GR 164435; (September, 2009) (Digest)
G.R. No. 164435; September 29, 2009
VICTORIA S. JARILLO, Petitioner, vs. PEOPLE OF THE PHILIPPINES, Respondent.
FACTS
Petitioner Victoria S. Jarillo was charged with bigamy for contracting a second marriage with Emmanuel Ebora Santos Uy on November 26, 1979, while her prior marriage to Rafael M. Alocillo, celebrated in 1974 and 1975, remained undissolved. Jarillo pleaded not guilty, contending her marriages to Alocillo were void due to his alleged prior subsisting marriage and lack of a valid license, and that the criminal action had prescribed. The trial court convicted her, a ruling affirmed by the Court of Appeals (CA). The CA held that at the time of her second marriage, her first marriage was presumed valid as it had not yet been judicially declared null.

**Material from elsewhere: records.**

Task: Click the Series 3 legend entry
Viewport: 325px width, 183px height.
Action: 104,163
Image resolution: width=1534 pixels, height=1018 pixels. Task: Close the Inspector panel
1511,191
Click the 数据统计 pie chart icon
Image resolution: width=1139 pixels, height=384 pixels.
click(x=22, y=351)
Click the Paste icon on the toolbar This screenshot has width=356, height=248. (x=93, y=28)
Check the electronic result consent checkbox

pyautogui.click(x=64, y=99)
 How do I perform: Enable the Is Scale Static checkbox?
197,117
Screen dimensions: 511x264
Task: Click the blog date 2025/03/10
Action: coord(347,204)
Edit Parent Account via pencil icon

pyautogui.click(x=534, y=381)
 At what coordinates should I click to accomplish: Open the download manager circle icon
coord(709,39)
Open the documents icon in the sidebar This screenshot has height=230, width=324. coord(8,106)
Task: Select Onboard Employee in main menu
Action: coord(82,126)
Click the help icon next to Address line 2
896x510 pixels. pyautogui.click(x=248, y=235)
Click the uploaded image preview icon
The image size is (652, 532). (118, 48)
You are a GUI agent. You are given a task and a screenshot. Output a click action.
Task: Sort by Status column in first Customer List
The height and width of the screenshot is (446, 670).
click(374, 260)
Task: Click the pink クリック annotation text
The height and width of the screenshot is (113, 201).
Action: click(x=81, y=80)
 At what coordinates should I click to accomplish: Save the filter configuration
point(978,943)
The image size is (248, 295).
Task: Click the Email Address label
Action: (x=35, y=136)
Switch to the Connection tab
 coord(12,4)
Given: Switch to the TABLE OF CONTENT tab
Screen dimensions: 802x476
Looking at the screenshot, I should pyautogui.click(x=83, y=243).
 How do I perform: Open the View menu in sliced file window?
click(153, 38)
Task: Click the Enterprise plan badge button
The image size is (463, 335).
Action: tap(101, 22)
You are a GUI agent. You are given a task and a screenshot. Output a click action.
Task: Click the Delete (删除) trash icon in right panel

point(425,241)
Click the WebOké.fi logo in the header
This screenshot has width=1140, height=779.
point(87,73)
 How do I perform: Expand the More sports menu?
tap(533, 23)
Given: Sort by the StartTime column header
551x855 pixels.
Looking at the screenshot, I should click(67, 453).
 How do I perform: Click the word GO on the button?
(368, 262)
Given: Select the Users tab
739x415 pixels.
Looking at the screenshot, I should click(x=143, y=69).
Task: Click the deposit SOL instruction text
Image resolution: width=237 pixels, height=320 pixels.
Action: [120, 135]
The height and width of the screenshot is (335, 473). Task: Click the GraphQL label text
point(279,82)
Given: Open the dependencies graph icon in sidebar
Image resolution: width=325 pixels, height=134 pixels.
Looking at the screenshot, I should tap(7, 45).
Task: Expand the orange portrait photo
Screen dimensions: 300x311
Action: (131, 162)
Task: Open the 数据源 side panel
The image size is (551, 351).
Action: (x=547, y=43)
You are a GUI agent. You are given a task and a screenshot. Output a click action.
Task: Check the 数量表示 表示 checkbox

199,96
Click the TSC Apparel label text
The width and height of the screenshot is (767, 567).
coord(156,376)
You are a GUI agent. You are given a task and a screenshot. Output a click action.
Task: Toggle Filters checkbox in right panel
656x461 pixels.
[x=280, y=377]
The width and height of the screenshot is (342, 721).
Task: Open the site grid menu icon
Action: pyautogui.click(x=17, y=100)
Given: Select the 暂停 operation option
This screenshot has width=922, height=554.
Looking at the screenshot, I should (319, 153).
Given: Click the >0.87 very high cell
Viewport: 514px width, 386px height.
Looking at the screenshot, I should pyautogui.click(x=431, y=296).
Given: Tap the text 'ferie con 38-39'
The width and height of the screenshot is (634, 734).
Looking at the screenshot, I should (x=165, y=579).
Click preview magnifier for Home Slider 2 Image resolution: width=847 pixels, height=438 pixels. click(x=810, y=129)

During the pendency of her appeal, the Regional Trial Court of Makati issued a final judgment dated March 28, 2003, declaring Jarillo’s marriage to Alocillo null and void ab initio on the ground of Alocillo’s psychological incapacity. Jarillo filed a motion for reconsideration with the CA, invoking this supervening declaration of nullity. The CA denied the motion, citing the precedent in Tenebro v. Court of Appeals, which ruled that a subsequent declaration of nullity does not extinguish criminal liability for bigamy.
ISSUE
Whether the subsequent judicial declaration of nullity of the first marriage on the ground of psychological incapacity extinguishes the petitioner’s criminal liability for bigamy.
RULING
No, the subsequent declaration of nullity does not extinguish criminal liability. The Supreme Court affirmed the conviction but modified the penalty. The crime of bigamy, under Article 349 of the Revised Penal Code, requires that the accused contracts a second marriage before the first marriage has been legally dissolved or annulled. The Court, reiterating Tenebro, held that a judicial declaration of nullity is essential to remove the impediment of a prior marriage. At the time Jarillo contracted her second marriage in 1979, no such declaration existed; her first marriage was therefore legally presumed valid and subsisting. The subsequent annulment, while retroactive as to the marital bond, does not retroactively validate the act of contracting a second marriage while the first was undissolved. The element of a valid prior marriage at the time of the second marriage was present, completing the crime. However, for humanitarian reasons and considering the first marriage was later voided due to Alocillo’s psychological incapacity, the Court reduced the indeterminate penalty to two years, four months, and one day of prision correccional as minimum, to eight years and one day of prision mayor as maximum.